Polymorph and anisotropic Raman spectroscopy of Phz-H2ca cocrystals

Abstract

The nucleation and growth mechanism and polymorph-property correlations in the molecular cocrystal field are widely sought but currently remain unclear. Herein, a new wire-like morphology of phenazine (Phz)-chloranilic acid (H2ca) cocrystal (PHC) is demonstrated for the first time, and the self-assembly of Phz and H2ca is controlled to selectively prepare kinetically stable wires and thermodynamically stable plates. Specifically, low precursor concentration is beneficial for one-dimensional (1D) self-assembly along the [010] crystallographic direction, while only supersaturation can trigger 2D self-assembly along the [100] and [010] directions, respectively.
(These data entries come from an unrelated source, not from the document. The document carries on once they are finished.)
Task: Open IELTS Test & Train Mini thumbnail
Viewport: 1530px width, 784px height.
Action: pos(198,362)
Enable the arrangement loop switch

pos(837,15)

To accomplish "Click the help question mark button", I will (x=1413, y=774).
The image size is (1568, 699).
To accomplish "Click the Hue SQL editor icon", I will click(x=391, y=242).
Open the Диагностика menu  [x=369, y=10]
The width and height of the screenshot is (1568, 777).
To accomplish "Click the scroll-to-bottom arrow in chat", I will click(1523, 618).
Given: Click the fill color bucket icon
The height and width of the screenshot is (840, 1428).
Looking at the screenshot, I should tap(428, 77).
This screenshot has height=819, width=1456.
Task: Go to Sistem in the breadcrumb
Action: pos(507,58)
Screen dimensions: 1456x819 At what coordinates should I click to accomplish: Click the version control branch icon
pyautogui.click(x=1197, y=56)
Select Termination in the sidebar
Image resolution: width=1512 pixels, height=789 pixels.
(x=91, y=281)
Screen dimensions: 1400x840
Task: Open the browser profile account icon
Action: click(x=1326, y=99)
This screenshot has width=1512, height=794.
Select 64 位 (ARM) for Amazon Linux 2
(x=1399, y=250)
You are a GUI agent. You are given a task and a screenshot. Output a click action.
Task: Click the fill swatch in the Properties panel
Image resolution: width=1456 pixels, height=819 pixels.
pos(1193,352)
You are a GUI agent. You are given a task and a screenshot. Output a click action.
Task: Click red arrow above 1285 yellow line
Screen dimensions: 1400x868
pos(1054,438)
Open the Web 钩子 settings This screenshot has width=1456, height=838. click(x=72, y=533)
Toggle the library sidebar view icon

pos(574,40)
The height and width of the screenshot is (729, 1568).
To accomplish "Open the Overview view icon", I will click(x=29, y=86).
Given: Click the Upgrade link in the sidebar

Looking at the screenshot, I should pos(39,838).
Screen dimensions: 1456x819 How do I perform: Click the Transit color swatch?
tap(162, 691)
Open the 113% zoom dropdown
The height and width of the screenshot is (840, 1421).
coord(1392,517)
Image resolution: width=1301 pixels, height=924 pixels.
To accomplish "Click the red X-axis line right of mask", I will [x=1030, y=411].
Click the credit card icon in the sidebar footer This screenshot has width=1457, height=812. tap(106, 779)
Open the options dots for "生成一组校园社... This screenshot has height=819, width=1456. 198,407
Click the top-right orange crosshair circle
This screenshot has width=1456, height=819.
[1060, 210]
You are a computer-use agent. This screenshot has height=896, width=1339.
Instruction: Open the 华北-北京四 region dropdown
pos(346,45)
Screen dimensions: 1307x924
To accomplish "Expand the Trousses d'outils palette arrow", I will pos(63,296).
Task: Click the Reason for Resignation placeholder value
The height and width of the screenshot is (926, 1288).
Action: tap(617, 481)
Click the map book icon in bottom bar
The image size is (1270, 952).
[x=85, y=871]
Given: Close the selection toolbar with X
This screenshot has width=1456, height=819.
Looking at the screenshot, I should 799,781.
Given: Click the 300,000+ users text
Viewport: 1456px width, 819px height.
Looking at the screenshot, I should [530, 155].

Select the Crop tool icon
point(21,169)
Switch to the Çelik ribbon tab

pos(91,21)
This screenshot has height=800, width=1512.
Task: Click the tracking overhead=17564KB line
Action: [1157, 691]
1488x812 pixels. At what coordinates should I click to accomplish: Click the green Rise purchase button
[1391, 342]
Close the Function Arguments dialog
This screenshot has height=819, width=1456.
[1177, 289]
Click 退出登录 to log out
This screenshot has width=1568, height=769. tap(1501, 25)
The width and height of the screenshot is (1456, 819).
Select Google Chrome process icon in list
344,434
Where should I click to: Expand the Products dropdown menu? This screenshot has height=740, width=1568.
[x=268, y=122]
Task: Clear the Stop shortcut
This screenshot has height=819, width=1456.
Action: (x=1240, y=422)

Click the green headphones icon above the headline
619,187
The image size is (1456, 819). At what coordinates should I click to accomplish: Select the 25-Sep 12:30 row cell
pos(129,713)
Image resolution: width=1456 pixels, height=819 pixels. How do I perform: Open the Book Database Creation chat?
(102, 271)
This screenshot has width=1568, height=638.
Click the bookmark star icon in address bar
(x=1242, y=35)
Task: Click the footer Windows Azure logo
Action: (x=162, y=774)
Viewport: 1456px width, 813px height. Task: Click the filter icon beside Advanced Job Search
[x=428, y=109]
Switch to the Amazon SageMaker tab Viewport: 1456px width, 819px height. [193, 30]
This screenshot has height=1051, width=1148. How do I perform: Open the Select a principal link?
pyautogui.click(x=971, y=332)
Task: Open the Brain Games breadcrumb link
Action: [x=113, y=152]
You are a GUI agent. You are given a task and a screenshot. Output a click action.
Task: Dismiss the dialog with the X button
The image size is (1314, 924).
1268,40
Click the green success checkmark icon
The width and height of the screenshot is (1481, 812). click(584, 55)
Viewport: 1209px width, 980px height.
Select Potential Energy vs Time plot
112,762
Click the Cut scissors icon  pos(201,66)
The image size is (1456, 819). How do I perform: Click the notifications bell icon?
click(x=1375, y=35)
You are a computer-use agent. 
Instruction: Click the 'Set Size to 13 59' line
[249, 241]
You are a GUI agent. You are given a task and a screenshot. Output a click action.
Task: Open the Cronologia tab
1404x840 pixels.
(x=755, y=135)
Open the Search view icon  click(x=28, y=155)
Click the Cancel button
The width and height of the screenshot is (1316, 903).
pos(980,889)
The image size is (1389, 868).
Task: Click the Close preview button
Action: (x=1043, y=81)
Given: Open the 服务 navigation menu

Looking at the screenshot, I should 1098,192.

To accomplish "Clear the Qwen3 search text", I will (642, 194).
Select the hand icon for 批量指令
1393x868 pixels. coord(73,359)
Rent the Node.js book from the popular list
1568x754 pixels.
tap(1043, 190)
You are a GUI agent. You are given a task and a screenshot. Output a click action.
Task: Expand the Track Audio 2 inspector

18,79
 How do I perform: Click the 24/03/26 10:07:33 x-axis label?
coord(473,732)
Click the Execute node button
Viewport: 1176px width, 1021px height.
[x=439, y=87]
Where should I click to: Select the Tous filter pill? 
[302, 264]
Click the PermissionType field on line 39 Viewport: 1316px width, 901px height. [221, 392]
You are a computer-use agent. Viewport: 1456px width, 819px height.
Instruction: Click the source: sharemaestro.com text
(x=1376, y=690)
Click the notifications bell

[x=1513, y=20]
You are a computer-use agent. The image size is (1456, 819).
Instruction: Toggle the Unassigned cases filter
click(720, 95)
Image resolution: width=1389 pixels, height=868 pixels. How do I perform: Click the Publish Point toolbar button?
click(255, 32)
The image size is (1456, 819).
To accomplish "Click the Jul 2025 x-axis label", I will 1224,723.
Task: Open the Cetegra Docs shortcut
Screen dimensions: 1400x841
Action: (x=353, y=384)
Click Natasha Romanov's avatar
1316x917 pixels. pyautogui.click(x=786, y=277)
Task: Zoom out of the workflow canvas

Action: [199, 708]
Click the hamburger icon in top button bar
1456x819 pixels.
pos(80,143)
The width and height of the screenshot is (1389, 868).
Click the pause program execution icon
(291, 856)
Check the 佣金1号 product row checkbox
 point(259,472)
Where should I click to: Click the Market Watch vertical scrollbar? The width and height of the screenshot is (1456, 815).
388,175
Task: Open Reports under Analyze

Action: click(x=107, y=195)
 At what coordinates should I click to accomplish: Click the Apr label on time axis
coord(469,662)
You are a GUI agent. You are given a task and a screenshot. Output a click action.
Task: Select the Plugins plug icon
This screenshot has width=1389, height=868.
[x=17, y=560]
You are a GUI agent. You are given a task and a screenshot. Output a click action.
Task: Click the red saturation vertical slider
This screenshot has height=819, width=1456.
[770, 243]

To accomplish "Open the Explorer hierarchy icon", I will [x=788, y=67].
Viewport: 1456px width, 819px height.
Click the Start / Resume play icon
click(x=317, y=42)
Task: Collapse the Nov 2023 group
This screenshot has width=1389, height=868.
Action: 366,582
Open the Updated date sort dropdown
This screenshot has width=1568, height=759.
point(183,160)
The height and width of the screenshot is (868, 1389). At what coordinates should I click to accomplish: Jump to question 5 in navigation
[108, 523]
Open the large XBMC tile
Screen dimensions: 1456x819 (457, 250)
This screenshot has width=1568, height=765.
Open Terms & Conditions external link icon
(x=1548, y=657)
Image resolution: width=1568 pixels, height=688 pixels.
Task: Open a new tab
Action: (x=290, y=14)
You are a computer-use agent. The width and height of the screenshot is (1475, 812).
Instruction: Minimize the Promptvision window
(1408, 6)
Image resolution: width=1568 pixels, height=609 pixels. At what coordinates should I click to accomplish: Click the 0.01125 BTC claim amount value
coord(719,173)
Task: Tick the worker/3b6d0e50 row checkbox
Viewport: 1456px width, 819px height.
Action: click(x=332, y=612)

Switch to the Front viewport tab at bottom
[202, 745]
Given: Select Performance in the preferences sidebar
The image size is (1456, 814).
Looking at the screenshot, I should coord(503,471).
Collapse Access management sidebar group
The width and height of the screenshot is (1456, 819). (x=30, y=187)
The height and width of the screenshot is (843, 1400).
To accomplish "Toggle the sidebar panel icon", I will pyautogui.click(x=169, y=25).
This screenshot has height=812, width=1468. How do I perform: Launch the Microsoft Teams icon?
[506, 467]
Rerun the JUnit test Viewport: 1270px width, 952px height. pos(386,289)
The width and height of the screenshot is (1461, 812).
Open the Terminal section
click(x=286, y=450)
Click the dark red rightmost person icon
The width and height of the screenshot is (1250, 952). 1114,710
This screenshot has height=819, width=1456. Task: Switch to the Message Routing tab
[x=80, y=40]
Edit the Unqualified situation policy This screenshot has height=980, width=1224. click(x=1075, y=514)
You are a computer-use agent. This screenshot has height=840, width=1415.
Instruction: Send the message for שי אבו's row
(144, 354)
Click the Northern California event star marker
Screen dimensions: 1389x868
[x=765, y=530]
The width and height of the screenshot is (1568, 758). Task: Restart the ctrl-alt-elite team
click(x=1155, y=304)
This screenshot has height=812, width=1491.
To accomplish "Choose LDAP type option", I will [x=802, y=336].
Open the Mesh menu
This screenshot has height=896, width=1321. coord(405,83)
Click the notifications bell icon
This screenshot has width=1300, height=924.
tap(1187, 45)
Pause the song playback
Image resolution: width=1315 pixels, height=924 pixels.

This is understandable in terms of the (020) face showing the largest attachment energy (Eatt) and the (002) face possessing the smallest surface energy (Esurf). Moreover, anisotropic Raman spectra related to the mode symmetry and atomic displacements in two types of PHCs are revealed, and the same Raman-active vibrational bands of PHC wire and plate show different polarization responses, which is intrinsically ascribed to their different molecular orientations. Overall, this is the first case that morphologies of cocrystal are precisely tuned with comprehensive investigations of their anisotropic vibrational characteristics.